+++ Record set +++

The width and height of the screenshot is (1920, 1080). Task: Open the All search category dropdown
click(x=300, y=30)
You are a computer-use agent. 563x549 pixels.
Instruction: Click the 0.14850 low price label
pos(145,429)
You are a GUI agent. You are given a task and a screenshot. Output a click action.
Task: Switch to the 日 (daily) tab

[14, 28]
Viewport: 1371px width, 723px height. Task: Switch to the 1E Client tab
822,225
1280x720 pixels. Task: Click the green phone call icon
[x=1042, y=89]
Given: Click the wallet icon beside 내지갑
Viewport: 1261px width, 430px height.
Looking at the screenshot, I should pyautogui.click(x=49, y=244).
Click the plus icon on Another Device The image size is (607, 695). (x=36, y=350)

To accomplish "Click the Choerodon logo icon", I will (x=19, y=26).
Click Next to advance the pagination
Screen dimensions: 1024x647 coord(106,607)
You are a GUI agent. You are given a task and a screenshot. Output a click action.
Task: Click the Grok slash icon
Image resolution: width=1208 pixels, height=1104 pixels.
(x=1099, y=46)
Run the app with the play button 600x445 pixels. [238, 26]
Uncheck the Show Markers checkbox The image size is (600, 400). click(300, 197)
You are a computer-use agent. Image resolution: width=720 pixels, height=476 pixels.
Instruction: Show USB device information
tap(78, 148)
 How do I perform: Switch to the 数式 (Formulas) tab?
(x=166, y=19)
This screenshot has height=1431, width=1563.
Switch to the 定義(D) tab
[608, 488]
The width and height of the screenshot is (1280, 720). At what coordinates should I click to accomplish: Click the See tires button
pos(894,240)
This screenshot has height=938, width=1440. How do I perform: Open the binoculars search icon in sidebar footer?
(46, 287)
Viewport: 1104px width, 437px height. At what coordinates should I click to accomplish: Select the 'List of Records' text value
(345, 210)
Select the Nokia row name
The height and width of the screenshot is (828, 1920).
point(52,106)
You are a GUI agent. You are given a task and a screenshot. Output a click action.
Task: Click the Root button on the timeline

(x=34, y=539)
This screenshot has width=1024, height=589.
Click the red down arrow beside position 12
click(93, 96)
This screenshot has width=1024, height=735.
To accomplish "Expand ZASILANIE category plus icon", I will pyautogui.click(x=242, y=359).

+++

**About this task**. Without any alteration, repeat each entry shown above.

**Response box**.
The width and height of the screenshot is (1920, 1080). Task: Open the All search category dropdown
click(x=300, y=30)
You are a computer-use agent. 563x549 pixels.
Instruction: Click the 0.14850 low price label
pos(145,429)
You are a GUI agent. You are given a task and a screenshot. Output a click action.
Task: Switch to the 日 (daily) tab

[14, 28]
Viewport: 1371px width, 723px height. Task: Switch to the 1E Client tab
822,225
1280x720 pixels. Task: Click the green phone call icon
[x=1042, y=89]
Given: Click the wallet icon beside 내지갑
Viewport: 1261px width, 430px height.
Looking at the screenshot, I should pyautogui.click(x=49, y=244).
Click the plus icon on Another Device The image size is (607, 695). (x=36, y=350)

To accomplish "Click the Choerodon logo icon", I will (x=19, y=26).
Click Next to advance the pagination
Screen dimensions: 1024x647 coord(106,607)
You are a GUI agent. You are given a task and a screenshot. Output a click action.
Task: Click the Grok slash icon
Image resolution: width=1208 pixels, height=1104 pixels.
(x=1099, y=46)
Run the app with the play button 600x445 pixels. [238, 26]
Uncheck the Show Markers checkbox The image size is (600, 400). click(300, 197)
You are a computer-use agent. Image resolution: width=720 pixels, height=476 pixels.
Instruction: Show USB device information
tap(78, 148)
 How do I perform: Switch to the 数式 (Formulas) tab?
(x=166, y=19)
This screenshot has height=1431, width=1563.
Switch to the 定義(D) tab
[608, 488]
The width and height of the screenshot is (1280, 720). At what coordinates should I click to accomplish: Click the See tires button
pos(894,240)
This screenshot has height=938, width=1440. How do I perform: Open the binoculars search icon in sidebar footer?
(46, 287)
Viewport: 1104px width, 437px height. At what coordinates should I click to accomplish: Select the 'List of Records' text value
(345, 210)
Select the Nokia row name
The height and width of the screenshot is (828, 1920).
point(52,106)
You are a GUI agent. You are given a task and a screenshot. Output a click action.
Task: Click the Root button on the timeline

(x=34, y=539)
This screenshot has width=1024, height=589.
Click the red down arrow beside position 12
click(93, 96)
This screenshot has width=1024, height=735.
To accomplish "Expand ZASILANIE category plus icon", I will pyautogui.click(x=242, y=359).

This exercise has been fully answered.